▸ **Task statement**
Sort through the data and copy the lines holding the word "Accessories".

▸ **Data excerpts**
-- -- --

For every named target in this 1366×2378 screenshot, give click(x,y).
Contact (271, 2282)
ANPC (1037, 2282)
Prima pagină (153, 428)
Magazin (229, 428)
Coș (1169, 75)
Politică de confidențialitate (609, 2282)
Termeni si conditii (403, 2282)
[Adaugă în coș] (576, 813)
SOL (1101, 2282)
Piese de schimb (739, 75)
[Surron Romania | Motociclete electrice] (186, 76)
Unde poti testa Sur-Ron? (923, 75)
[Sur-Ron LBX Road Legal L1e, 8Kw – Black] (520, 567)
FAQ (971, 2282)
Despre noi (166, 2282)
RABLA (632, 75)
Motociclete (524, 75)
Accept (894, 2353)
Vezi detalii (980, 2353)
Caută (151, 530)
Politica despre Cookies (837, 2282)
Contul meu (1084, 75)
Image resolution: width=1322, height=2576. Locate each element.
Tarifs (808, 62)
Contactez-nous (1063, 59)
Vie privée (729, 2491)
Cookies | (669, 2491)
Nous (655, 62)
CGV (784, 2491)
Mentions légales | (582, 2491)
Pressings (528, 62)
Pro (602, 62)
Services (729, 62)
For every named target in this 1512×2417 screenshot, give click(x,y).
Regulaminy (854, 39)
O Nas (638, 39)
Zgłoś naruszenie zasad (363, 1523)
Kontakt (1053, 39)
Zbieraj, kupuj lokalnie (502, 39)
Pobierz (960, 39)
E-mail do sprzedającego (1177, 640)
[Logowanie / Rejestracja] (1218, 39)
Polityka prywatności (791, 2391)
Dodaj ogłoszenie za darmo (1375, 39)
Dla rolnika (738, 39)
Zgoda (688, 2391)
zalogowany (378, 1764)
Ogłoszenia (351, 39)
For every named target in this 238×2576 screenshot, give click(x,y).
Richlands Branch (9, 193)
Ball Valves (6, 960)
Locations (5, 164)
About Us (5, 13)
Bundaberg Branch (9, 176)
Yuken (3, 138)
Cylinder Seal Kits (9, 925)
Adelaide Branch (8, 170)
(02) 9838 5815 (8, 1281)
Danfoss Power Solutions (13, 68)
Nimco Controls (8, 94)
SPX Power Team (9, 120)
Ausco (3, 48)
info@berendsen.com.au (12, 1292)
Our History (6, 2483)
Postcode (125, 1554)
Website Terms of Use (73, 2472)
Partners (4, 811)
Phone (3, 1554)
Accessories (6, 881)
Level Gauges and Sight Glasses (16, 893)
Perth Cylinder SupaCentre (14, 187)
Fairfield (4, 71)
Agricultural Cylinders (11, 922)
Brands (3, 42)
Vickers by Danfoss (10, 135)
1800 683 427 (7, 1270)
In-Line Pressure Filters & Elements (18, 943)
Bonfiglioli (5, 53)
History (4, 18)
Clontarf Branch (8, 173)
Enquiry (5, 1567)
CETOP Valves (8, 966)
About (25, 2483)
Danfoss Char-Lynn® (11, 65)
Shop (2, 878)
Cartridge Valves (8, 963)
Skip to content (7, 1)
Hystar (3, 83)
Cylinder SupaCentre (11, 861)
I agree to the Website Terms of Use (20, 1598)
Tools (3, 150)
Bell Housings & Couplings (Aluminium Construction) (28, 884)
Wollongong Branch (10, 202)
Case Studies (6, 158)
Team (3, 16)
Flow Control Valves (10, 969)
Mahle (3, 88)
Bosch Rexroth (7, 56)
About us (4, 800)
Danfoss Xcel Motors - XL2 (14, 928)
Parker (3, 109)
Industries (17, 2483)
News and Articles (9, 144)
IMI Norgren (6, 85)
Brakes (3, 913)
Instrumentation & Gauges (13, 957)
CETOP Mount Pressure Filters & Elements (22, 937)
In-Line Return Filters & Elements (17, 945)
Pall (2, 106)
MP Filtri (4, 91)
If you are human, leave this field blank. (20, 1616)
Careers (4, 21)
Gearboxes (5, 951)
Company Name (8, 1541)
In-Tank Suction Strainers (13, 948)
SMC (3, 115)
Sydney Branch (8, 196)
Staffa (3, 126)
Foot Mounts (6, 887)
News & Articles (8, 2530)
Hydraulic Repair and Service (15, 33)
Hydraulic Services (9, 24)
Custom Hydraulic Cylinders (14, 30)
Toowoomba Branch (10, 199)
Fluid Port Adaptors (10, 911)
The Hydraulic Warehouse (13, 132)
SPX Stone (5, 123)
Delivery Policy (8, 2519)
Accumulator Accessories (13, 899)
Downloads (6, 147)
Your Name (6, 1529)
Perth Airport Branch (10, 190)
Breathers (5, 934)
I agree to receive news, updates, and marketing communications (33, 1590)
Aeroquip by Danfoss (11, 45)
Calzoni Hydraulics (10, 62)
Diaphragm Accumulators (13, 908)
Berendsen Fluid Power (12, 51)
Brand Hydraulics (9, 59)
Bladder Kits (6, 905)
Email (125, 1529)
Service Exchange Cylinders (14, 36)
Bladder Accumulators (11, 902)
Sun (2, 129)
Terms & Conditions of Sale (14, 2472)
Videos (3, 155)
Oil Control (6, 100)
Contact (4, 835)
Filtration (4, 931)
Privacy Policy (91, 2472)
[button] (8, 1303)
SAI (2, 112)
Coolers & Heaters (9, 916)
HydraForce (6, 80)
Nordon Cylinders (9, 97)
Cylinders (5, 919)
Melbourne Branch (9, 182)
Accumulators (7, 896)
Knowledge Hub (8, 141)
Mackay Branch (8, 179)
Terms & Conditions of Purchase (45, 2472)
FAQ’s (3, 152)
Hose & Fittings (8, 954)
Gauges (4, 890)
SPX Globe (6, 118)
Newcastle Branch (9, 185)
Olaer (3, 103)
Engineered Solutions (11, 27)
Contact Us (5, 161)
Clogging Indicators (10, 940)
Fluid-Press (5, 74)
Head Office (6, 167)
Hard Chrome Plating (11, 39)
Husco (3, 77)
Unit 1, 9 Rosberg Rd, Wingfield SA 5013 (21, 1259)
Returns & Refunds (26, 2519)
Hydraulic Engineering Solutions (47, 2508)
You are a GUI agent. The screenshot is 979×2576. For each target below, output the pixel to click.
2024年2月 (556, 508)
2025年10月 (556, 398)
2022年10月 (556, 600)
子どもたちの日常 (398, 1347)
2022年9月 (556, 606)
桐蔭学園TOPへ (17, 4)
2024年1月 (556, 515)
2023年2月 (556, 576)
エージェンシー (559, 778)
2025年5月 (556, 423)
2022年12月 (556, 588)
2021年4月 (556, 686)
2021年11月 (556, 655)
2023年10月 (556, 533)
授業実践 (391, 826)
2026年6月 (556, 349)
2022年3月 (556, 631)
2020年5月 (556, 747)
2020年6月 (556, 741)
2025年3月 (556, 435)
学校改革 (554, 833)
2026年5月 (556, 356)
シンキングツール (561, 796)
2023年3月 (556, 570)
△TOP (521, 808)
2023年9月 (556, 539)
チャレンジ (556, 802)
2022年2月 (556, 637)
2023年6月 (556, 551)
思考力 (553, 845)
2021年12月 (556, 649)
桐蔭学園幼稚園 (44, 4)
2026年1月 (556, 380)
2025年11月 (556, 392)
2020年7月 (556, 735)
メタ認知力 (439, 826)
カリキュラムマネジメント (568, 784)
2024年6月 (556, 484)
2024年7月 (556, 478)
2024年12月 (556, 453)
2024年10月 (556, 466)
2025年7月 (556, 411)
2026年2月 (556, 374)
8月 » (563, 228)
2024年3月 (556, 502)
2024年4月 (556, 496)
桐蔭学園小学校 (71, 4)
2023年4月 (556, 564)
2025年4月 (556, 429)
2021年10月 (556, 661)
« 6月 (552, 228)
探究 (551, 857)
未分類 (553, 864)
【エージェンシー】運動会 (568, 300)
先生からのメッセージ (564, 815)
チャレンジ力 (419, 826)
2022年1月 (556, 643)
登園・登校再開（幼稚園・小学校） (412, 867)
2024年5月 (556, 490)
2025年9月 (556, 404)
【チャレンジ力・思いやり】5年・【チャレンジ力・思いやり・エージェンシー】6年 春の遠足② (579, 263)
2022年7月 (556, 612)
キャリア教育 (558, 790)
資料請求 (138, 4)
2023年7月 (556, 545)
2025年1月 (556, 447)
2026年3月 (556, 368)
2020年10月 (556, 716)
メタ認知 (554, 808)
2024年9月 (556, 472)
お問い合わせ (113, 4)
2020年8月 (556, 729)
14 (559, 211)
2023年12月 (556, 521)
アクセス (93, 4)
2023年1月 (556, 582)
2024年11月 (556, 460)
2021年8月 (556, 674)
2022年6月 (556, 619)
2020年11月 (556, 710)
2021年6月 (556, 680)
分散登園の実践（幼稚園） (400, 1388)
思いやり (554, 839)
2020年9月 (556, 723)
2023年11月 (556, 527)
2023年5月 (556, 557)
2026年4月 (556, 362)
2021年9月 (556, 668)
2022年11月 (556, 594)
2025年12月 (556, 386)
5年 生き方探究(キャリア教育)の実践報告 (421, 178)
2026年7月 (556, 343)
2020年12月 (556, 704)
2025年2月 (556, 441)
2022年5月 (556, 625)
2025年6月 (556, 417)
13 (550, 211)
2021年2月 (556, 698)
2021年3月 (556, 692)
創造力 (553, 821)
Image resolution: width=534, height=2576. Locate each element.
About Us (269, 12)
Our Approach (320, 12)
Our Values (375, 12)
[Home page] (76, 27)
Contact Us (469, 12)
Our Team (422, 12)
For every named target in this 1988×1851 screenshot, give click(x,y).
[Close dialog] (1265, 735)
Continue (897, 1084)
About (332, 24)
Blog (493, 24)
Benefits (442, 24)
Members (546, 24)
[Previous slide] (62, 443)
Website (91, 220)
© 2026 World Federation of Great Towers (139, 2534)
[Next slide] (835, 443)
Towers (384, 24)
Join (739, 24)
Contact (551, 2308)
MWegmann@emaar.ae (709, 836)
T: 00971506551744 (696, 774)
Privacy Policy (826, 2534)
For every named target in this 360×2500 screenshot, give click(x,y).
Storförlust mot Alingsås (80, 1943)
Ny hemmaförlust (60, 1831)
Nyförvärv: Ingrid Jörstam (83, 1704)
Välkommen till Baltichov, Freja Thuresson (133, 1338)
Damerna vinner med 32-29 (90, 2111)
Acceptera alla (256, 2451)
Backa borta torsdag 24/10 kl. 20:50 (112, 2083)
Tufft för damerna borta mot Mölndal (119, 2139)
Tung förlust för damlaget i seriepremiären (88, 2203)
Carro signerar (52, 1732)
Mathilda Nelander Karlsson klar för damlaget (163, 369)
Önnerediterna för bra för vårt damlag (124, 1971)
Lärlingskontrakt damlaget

-- -- --

▸ **Response for this exercise**
Accessories (6, 881)
Accumulator Accessories (13, 899)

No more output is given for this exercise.